Start of Block

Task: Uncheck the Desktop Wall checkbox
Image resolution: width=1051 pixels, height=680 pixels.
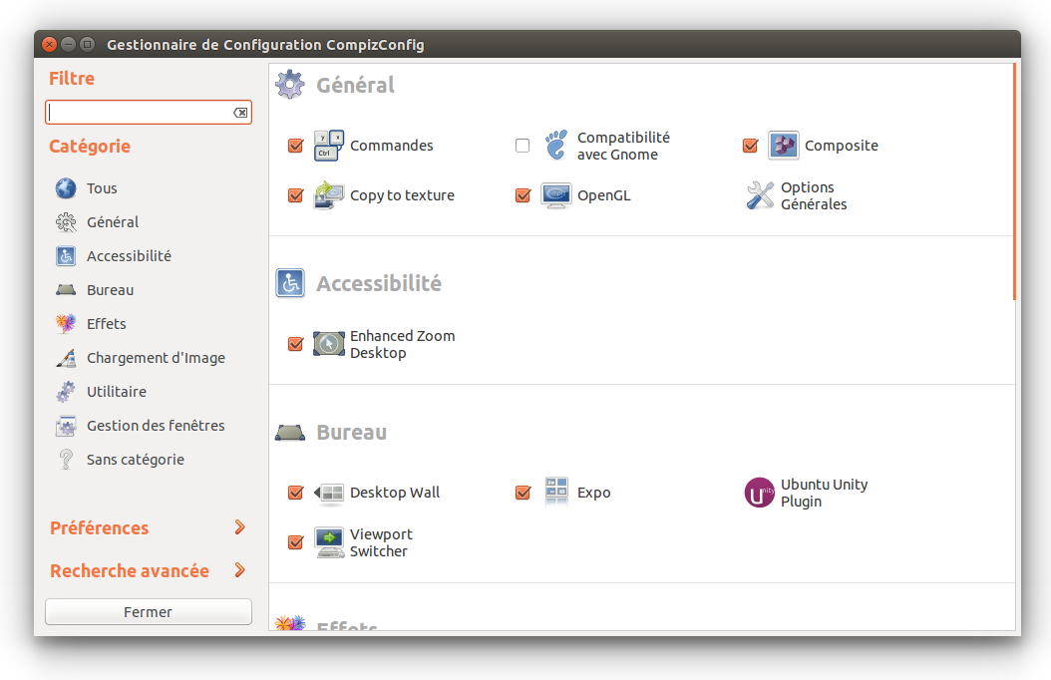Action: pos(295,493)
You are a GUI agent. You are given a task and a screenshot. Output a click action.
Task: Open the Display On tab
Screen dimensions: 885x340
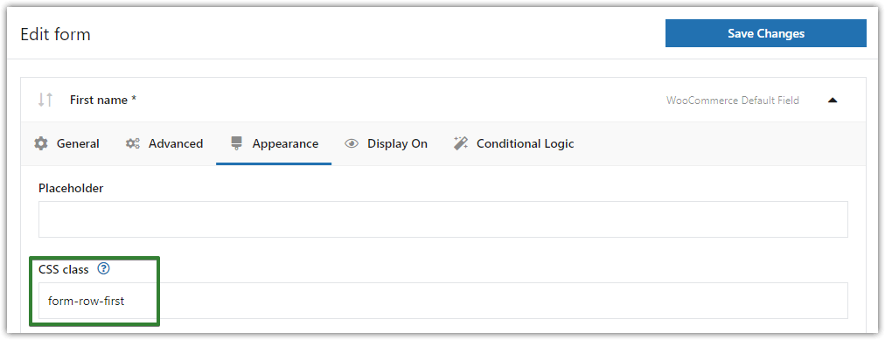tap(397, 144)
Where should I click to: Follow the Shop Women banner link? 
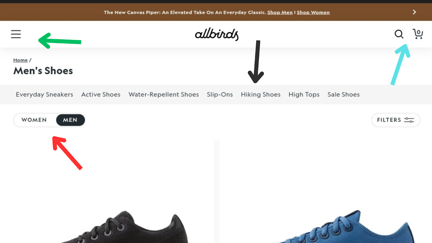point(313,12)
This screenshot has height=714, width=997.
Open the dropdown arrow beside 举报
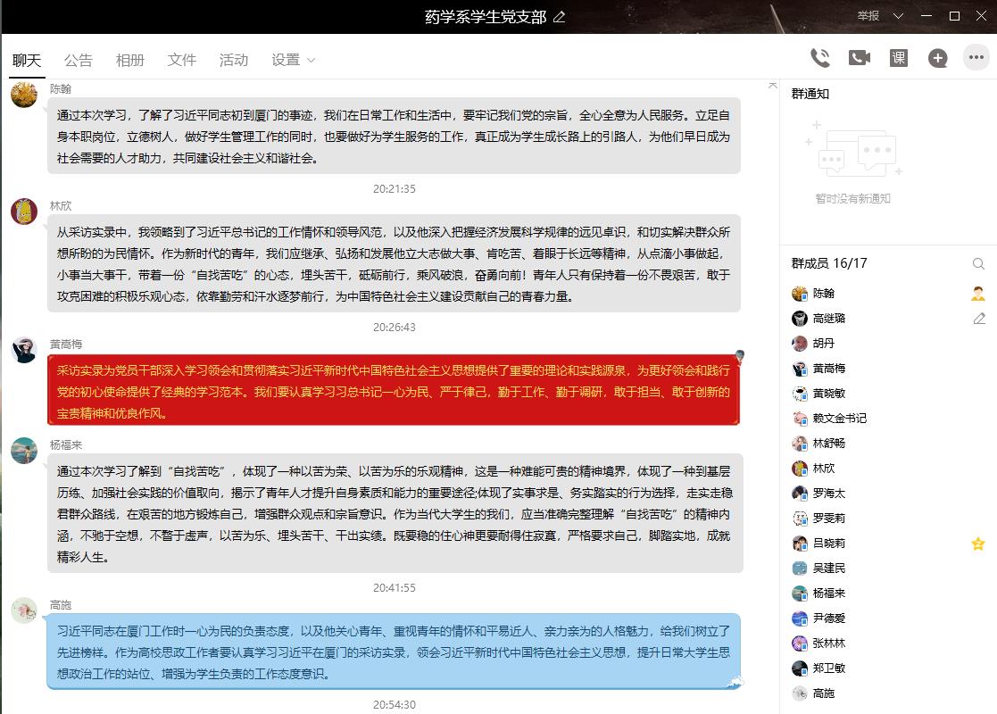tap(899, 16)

End of Block

Reproduce exactly, with nothing added, the lines from the line with "Image resolution: width=1051" through the end of the entries above; pictures are to be left out.

Image resolution: width=1051 pixels, height=680 pixels.
Action: pos(295,493)
You are a GUI agent. You are given a task and a screenshot. Output a click action.
Task: Open the Display On tab
Screen dimensions: 885x340
tap(397, 144)
Where should I click to: Follow the Shop Women banner link? 
point(313,12)
This screenshot has height=714, width=997.
Open the dropdown arrow beside 举报
tap(899, 16)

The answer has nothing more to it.